The attorney general confirmed elements of Comey’s dramatic testimony before the same panel last week while disputing others. Sessions said he was in an Oval Office meeting in February with Comey and Trump when the president said he wanted to speak to Comey privately — and he acknowledged that Comey came to talk to him the next day about the meeting.
At other times, though, Sessions frequently said he couldn’t recall specifics, particularly when asked about his meetings with Russian officials during the 2016 campaign.
Above all, Sessions, who served as a senator from Alabama before taking the attorney general post, tried to clear his name and win the sympathy of his former colleagues.
He opened his testimony with a fiery assertion that he never had any conversations with Russians about “any type of interference” in the 2016 presidential election.
“I was your colleague in this body for 20 years,” Sessions said. “The suggestion that I participated in any collusion . . . is an appalling and detestable lie.”
The attorney general seemed to understand the import of each of his words as the highest-ranking Trump administration official so far to testify publicly on the FBI investigation and Comey’s firing. During one line of questioning by Sen. Kamala D. Harris (D-Calif.), he told her in a flash of anger not to rush his answers because “you’ll accuse me of lying” and said she was making him “nervous.”
Sessions took particular aim at news reports about a possible meeting he had with a Russian official during an April 2016 event at the Mayflower Hotel in Washington, where Trump gave a pro-Russia speech. He acknowledged being at the event and said he had conversations with people there, but did not remember any conversations with Russian Ambassador Sergey Kislyak.
“If any brief interaction occurred in passing with the Russian ambassador during that reception, I do not remember it,” Sessions said.
He said that he had met twice with Kislyak — once during the Republican National Convention and once in his Senate office — and that he did not disclose that during his confirmation hearing.
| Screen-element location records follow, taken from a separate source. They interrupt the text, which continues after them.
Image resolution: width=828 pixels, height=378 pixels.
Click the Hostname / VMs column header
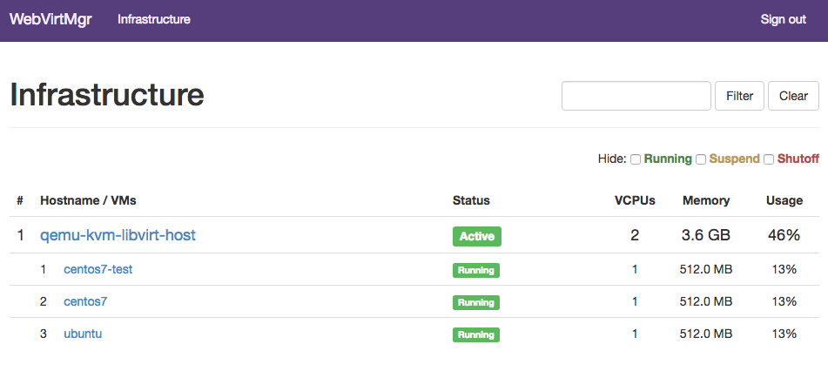pyautogui.click(x=88, y=200)
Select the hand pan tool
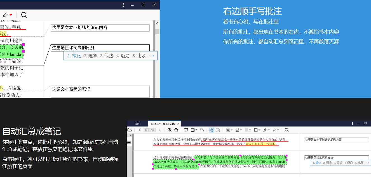The image size is (371, 177). 212,130
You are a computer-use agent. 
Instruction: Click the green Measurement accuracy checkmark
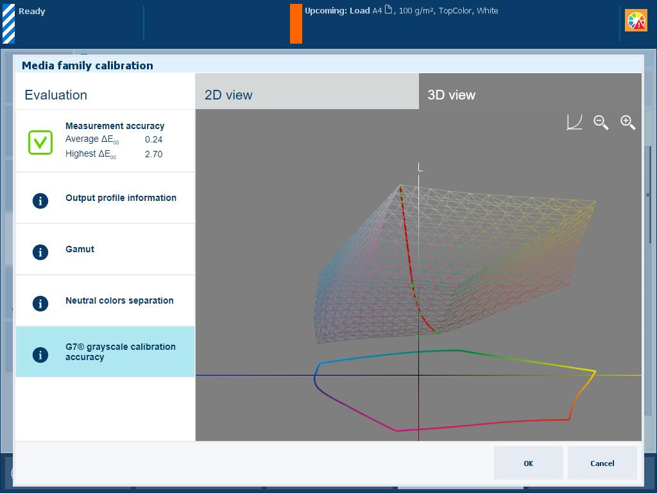tap(40, 142)
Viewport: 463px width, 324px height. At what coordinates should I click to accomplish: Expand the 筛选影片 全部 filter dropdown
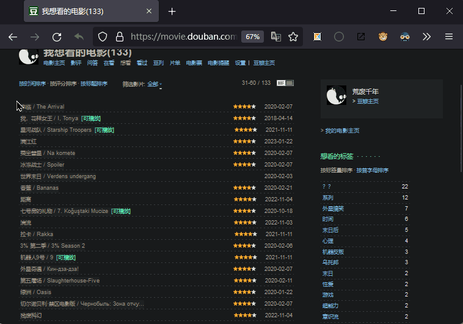point(154,84)
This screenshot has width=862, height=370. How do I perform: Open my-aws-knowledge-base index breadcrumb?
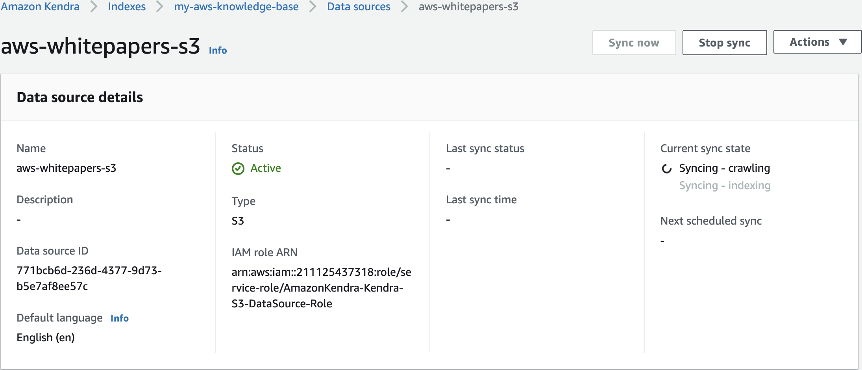pos(236,7)
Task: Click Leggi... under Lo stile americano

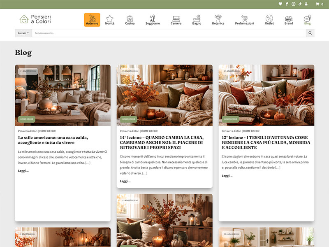Action: click(x=23, y=171)
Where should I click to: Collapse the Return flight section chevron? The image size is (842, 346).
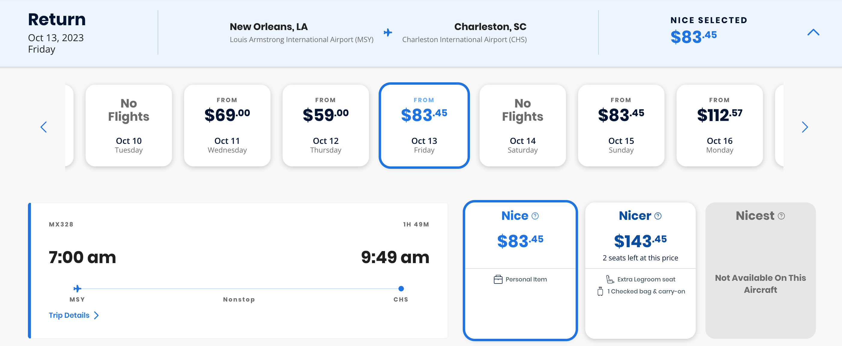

He said, however, that he did not remember any other meetings with Russian officials during the 2016 presidential campaign and did not remember any conversations with Russian officials about the Trump campaign.
“Certainly not one thing happened that was improper in any one of those meetings,” Sessions said.
When asked to explain why he wrongly claimed in his confirmation hearing that he never met with Russians, Sessions said he was flustered by the question from Sen. Al Franken (D-Minn.) after many hours of testimony.
The attorney general has since recused himself from the Russia investigation — a decision he sought to cast Tuesday as resulting from his role as an adviser on the Trump campaign, rather than because of any inappropriate interaction with Russian officials.
“I recused myself from any investigation into the campaigns for president, but I did not recuse myself from defending my honor against scurrilous and false allegations,” he said.
But Sessions’s answers seemed to contradict each other at times, particularly when it came to his recusal.